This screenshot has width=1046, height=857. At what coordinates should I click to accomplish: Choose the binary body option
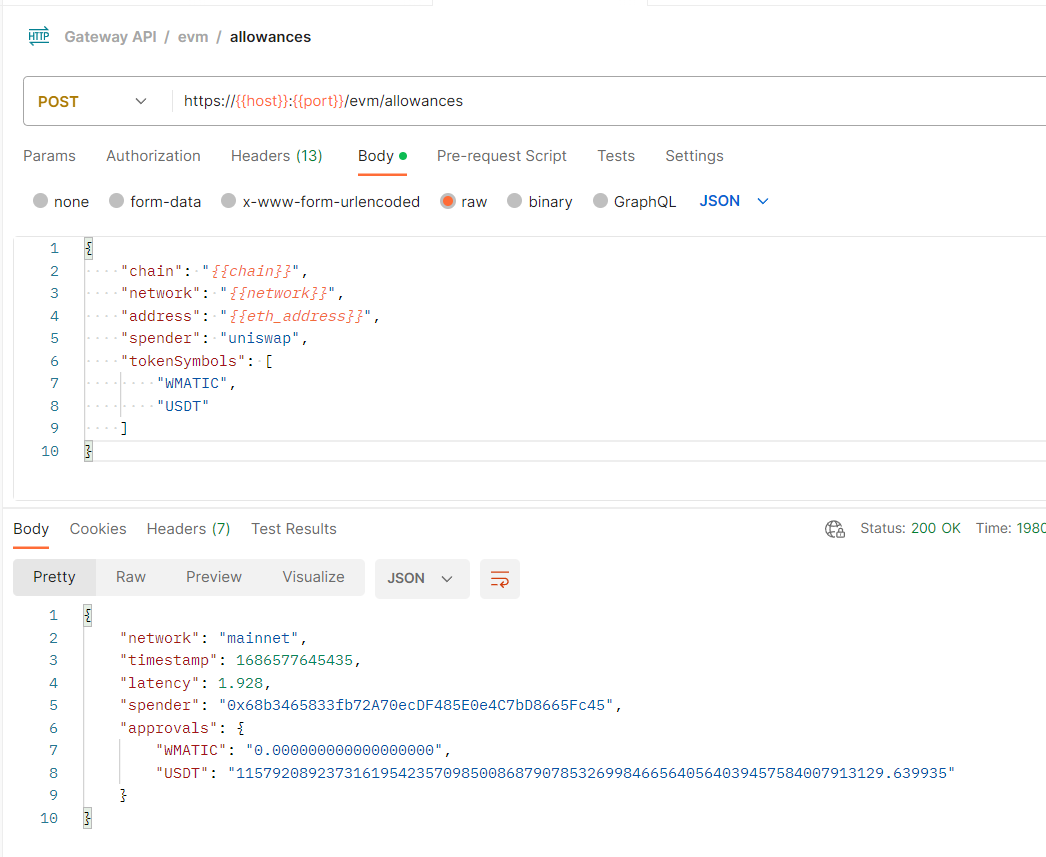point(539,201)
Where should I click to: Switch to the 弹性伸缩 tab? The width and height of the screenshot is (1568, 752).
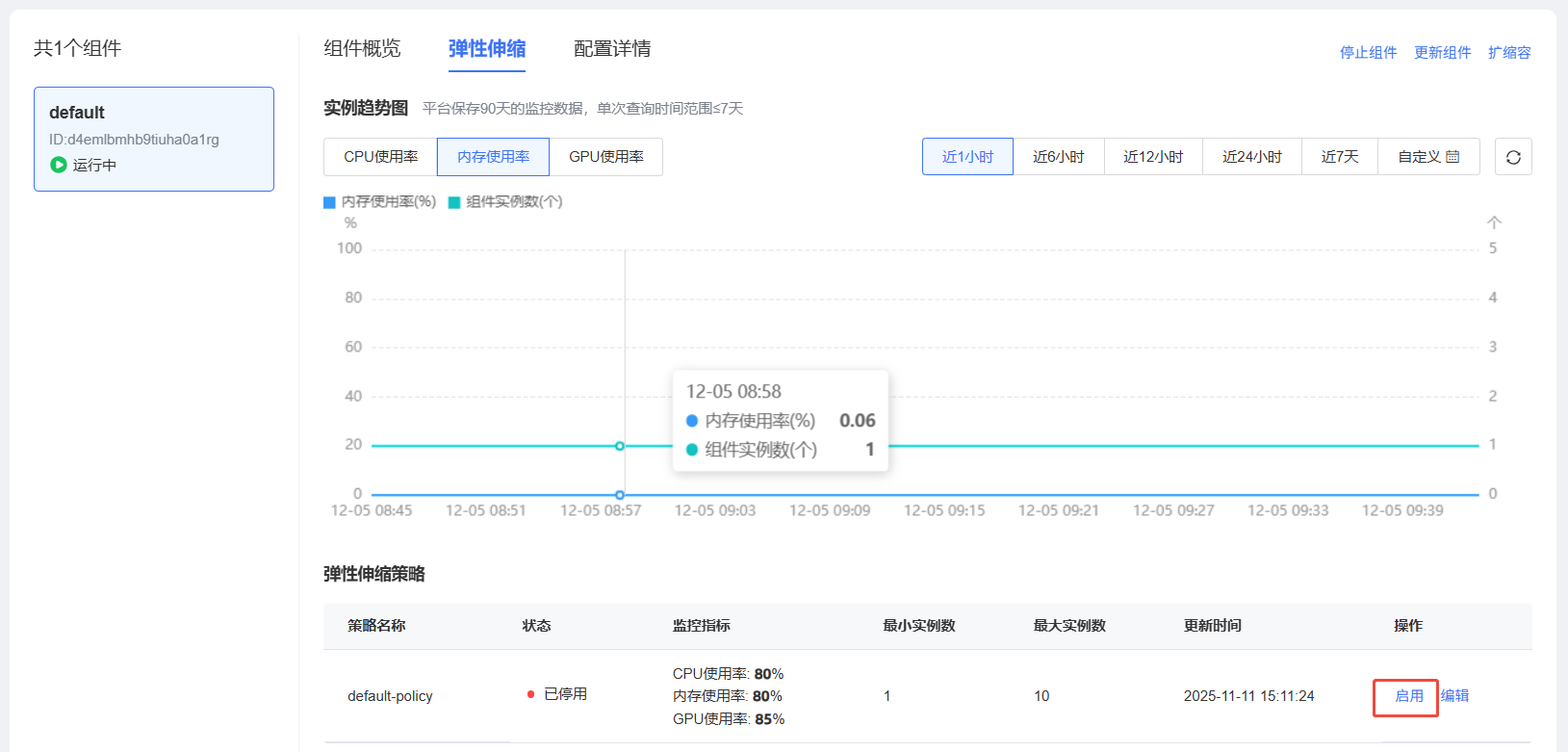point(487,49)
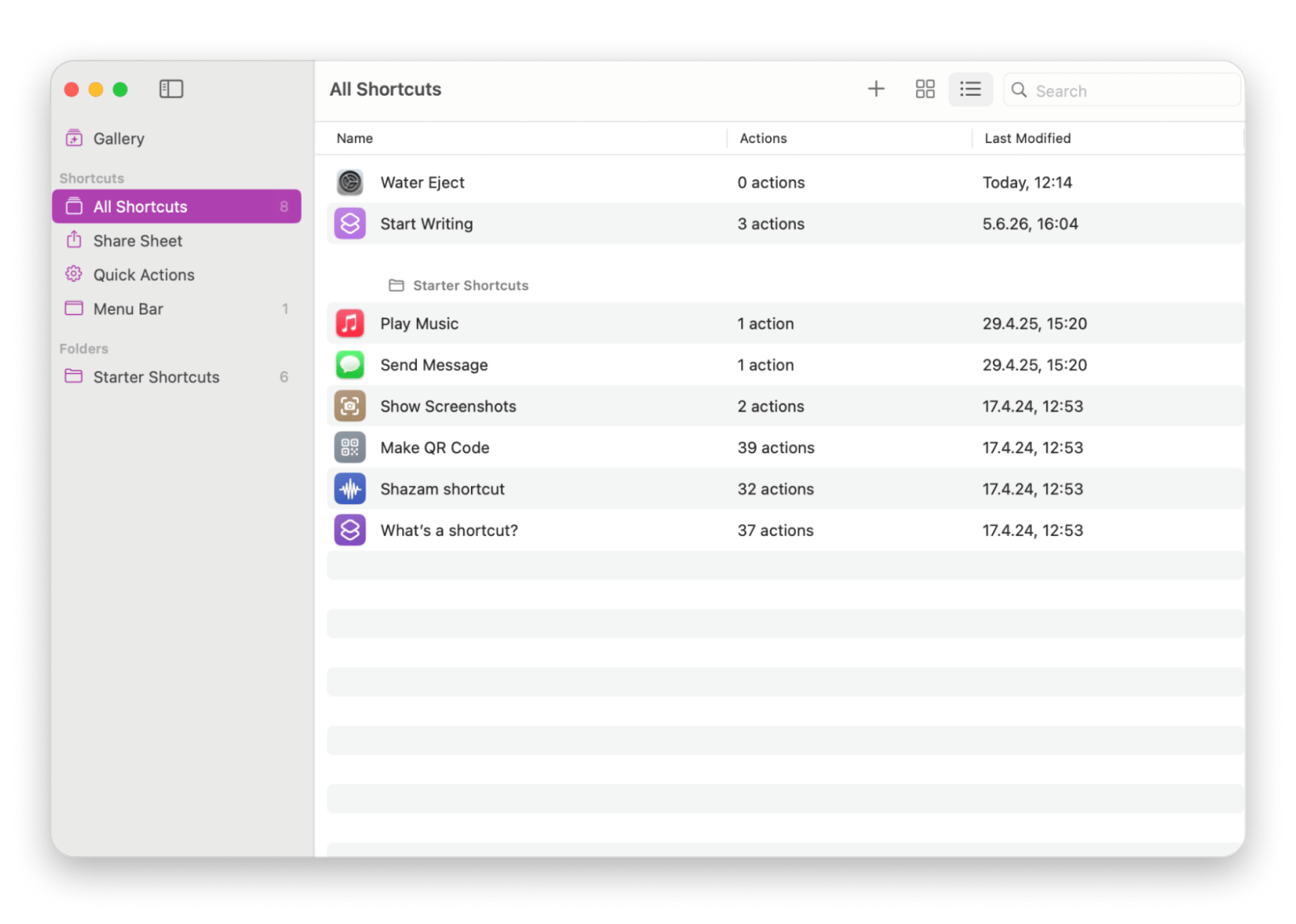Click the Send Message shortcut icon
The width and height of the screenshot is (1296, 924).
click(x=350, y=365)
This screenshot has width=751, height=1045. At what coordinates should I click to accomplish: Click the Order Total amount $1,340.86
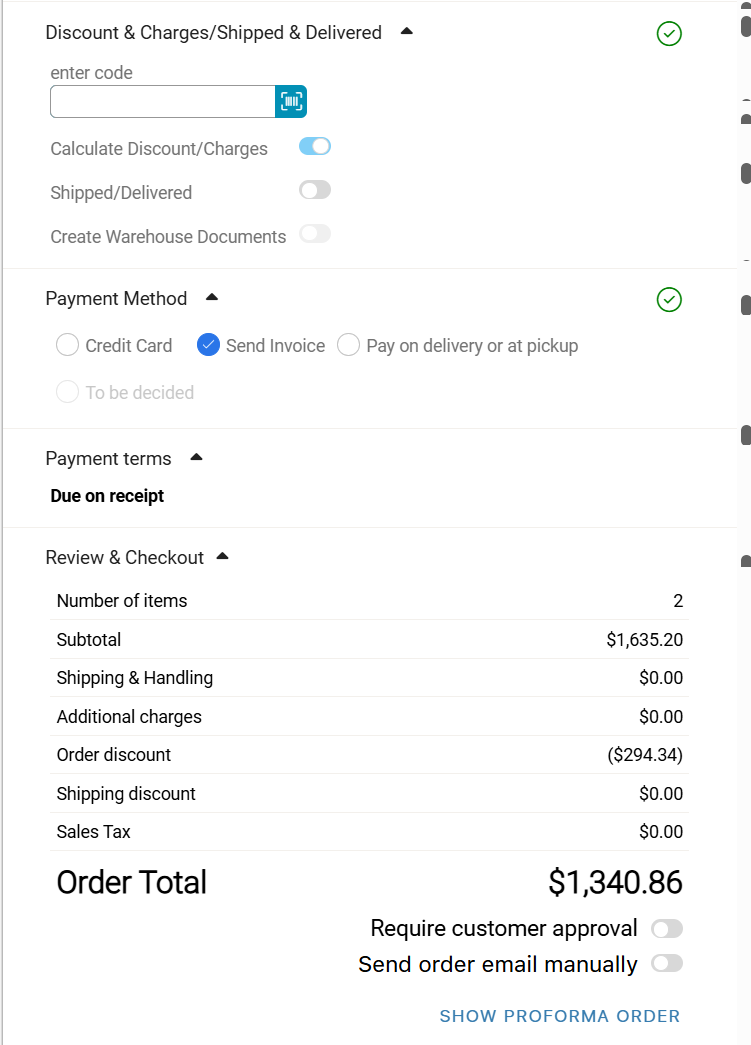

════════

Return the material as it stands. Leave out the pictures.

Solution below
This screenshot has width=1046, height=857. At what coordinates should I click to accomplish: Choose the binary body option
point(539,201)
Where should I click to: Switch to the 弹性伸缩 tab? The width and height of the screenshot is (1568, 752).
point(487,49)
Click the Send Message shortcut icon
The width and height of the screenshot is (1296, 924).
click(x=350, y=365)
This screenshot has width=751, height=1045. At what coordinates should I click to accomplish: Click the Order Total amount $1,340.86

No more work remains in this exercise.